Als sich zu Beginn des 20. Jahrhunderts die Heimatschutzbewegung als Reaktion bildungsbürgerlicher Schichten auf Modernisierung und Urbanisierung zu organisieren begann, sah sich diese nicht nur als Bewahrerin, sondern durchaus als Trägerin einer kulturellen Erneuerung. Der 1909 in Graz gegründete Verein für Heimatschutz in Steiermark geriet von einer Betonung des „Heimischen“ und „Bodenständigen“ sowie durch seine meist deutschnational gesinnten Proponenten bald in die Fahrwasser von völkischem und ab der Zwischenkriegszeit nationalsozialistischem Gedankengut.

Das hundertjährige Gründungsjubiläum 2009 bot Anlass für eine Reflexion der eigenen Vergangenheit sowie einer Neuverortung, die bereits einige Jahre zuvor durch die Neubenennung in Verein Baukultur Steiermark eingeleitet worden war.
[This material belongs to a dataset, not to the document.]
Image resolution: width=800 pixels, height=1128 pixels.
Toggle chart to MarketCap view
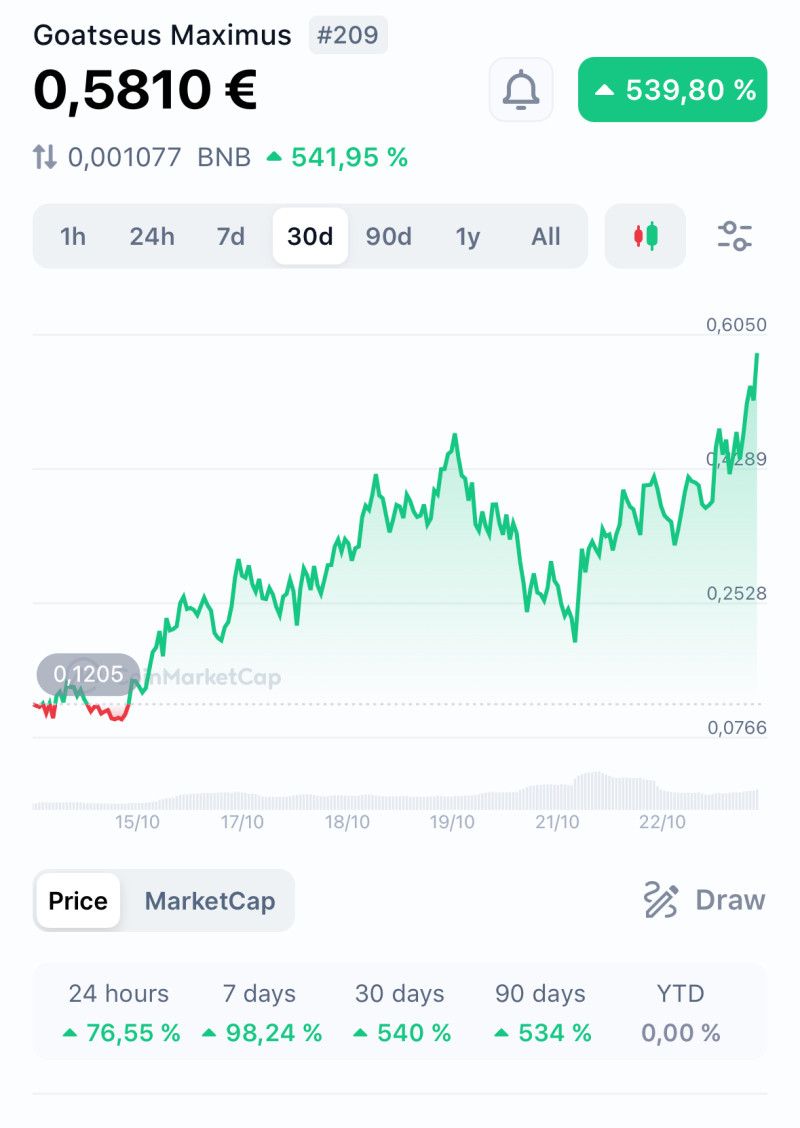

Die Übergabe des Archivbestandes des Vereins an das Landesarchiv sowie das Symposium Transformationen gaben den Anstoß zum Forschungsprojekt „Identität–Politik–Architektur“ an der TU Graz, dessen Ergebnisse gemeinsam mit den Tagungsreferaten den Inhalt der vorliegenden Publikation bilden.

Das Ziel des Sammelbandes ist es, „aus verschiedenen disziplinären Perspektiven“ auf den „Wandel der Positionen des Heimatschutzes in ihrem Verhältnis zu Politik, Öffentlichkeit und Alltagspraxis zu fokussieren“, was man bei Betrachtung der Ergebnisse als höchst gelungen bezeichnen kann. Die zwölf Beiträge des Bandes spannen den Bogen von der Geschichte des Vereins und seiner prägenden Figuren über die politische Radikalisierung der zwanziger Jahre und das kulturelle Klima der Nachkriegszeit bis in die Gegenwart mit Aufarbeitung und Neupositionierung.
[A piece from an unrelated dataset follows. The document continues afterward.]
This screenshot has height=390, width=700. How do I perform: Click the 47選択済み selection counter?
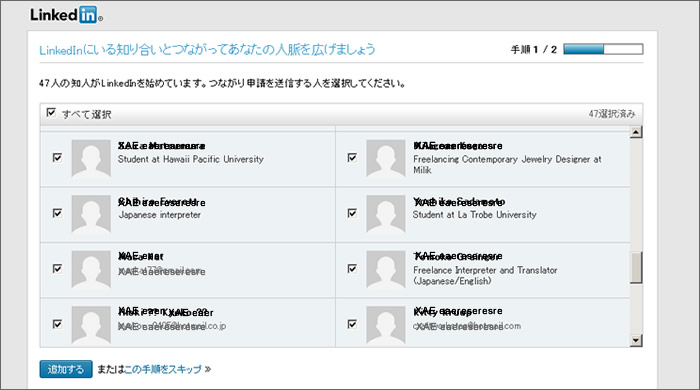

Auf den einleitenden Beitrag des Kulturwissenschaftlers Bernhard Tschofen (Tübingen), der sich den ideengeschichtlichen Grundlagen der Heimatbewegung widmet, folgen in einer chronologischen Ordnung u. a. die Forschungsergebnisse der Mitarbeiter am interdisziplinären Projekt an der TU Graz.
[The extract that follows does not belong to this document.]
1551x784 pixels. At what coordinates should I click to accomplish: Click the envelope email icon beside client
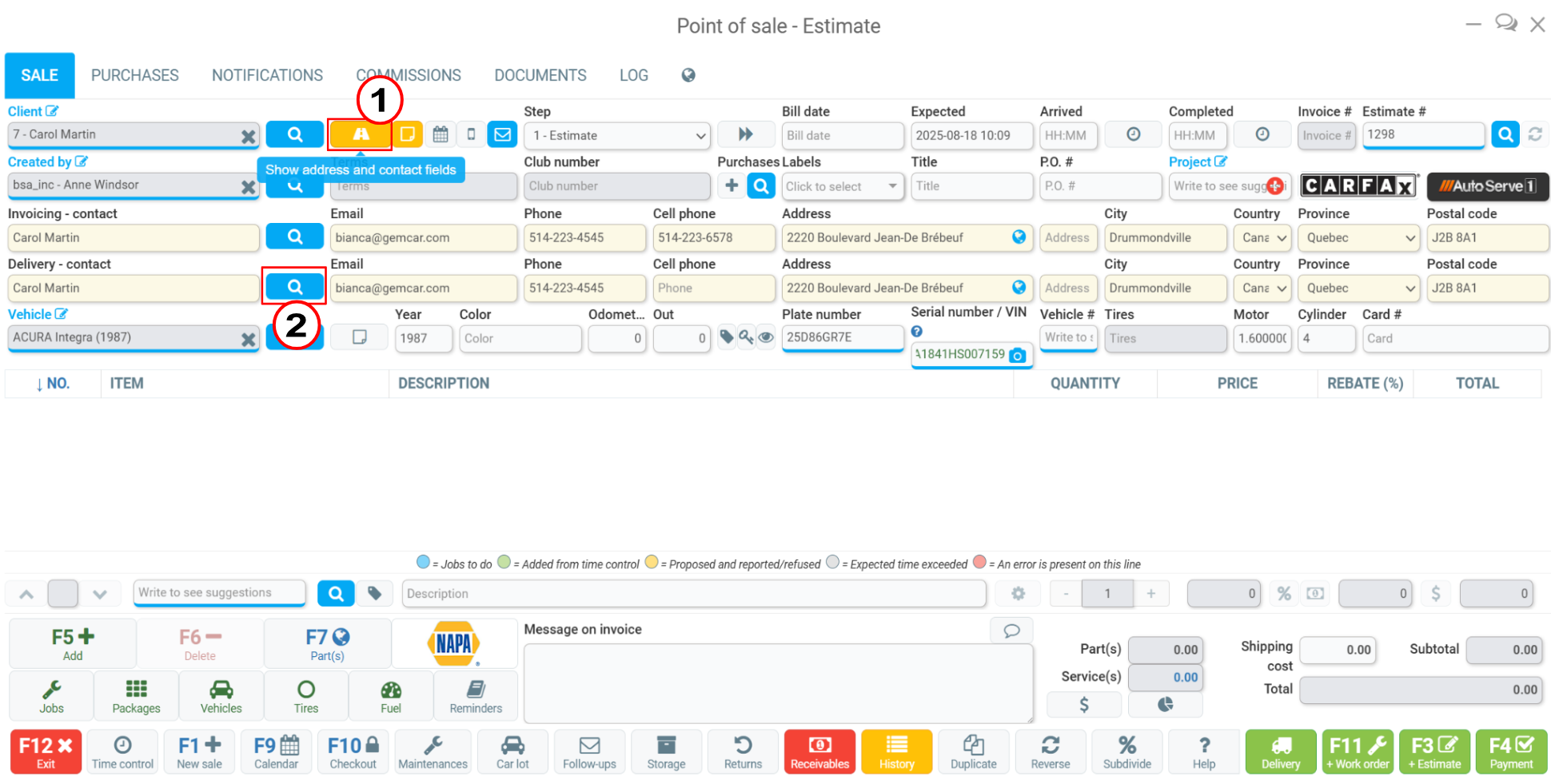click(502, 135)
Unter dem Titel Konservative Reform skizziert die Herausgeberin Antje Senarclens de Grancy die Anfänge der steirischen Heimatschutzbewegung, die ihr Feindbild zunächst im austauschbaren Historismus repräsentativer Gebäude der Gründerzeit fand.
Werner Suppanz analysiert anhand der Kriegsflugblätter Heimatgrüße die Radikalisierung des Vereins hin zur Propagierung des Deutschtums gegen das „Fremdvölkische“.
Helmut Eberhart beschreibt die ambivalente, aber jedenfalls prägende Rolle des Volkskundlers Viktor von Geramb, der trotz seiner deutschnationalen Gesinnung von den NS-Machthabern kaltgestellt wurde und daher nach dem Zweiten Weltkrieg seine Arbeit im gesellschaftspolitischen Dienst einer sich jedoch zunehmend auflösenden „Volkskultur“ weiterführen konnte. Zur Verstrickung in die Zielsetzungen des NS-Regimes und dessen Baupolitik sowie der überraschend schnellen Rekonstitution des Vereins 1945/46 hat Roman Urbaner viele neue Fakten zusammengetragen. Mit dem Umbruch der Nachkriegssituation befassen sich auch die Artikel von Antje Senarclens zu den NS- Wurzeln der Steirischen Landbaufibel sowie von Dieter A. Binder zur Neudefinition des Heimatbegriffs durch die „Heimatmacher“.
Monika Stromberger zeigt anhand der Wiederaufbauphase nach 1945, wie die Heimatschutzbewegung gegen Ortsbildzerstörung und Verkitschung sowohl publizistisch wie durch aktives Einwirken auf die Politik ihre kulturkonservativen Positionen durchzusetzen versuchte.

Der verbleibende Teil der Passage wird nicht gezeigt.